Please find each line of the data below that contains the word "agent" and copy those lines.
-- BEGIN Dataset records --
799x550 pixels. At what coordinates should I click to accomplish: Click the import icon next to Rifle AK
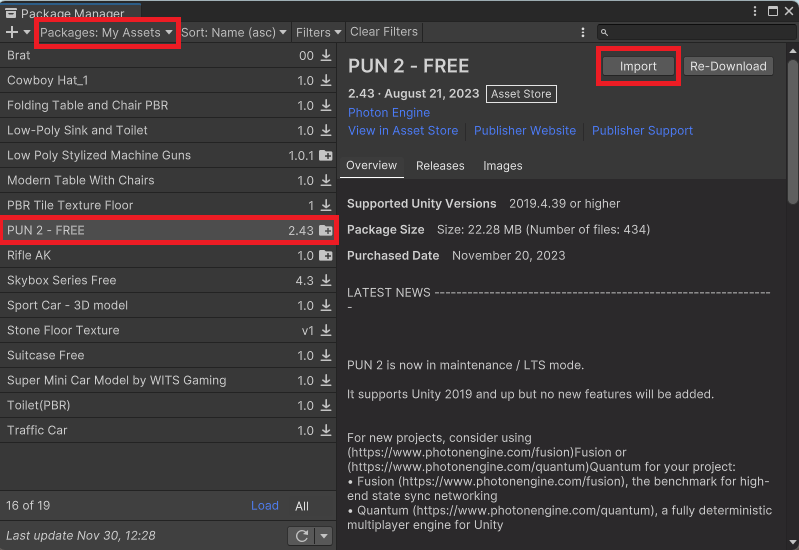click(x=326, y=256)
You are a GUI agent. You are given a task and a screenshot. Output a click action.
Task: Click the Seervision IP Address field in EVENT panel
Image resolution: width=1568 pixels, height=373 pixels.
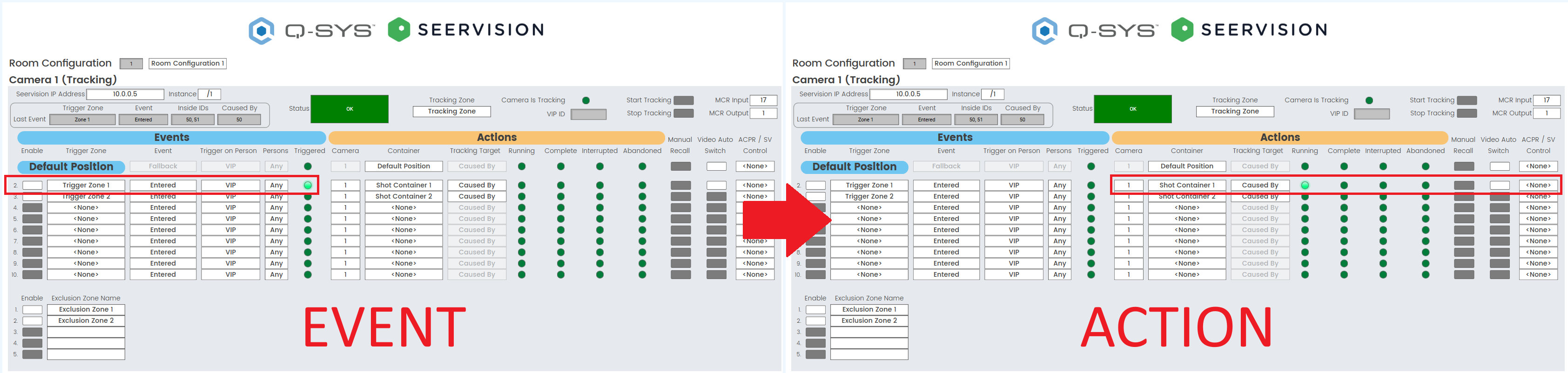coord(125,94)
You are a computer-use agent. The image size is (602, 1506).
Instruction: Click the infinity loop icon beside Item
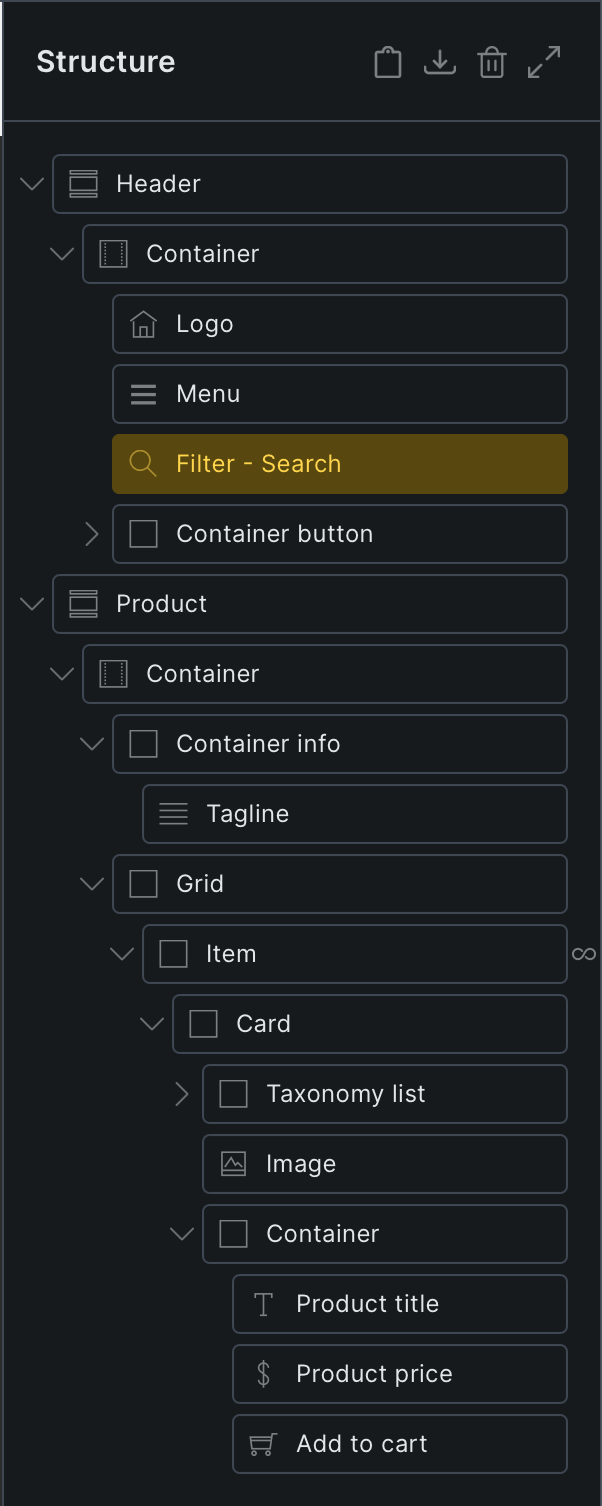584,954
-- END Dataset records --
### Response to this task
You are a GUI agent. You are given a task and a screenshot. Output a click action.
You are a computer-use agent. The image size is (602, 1506).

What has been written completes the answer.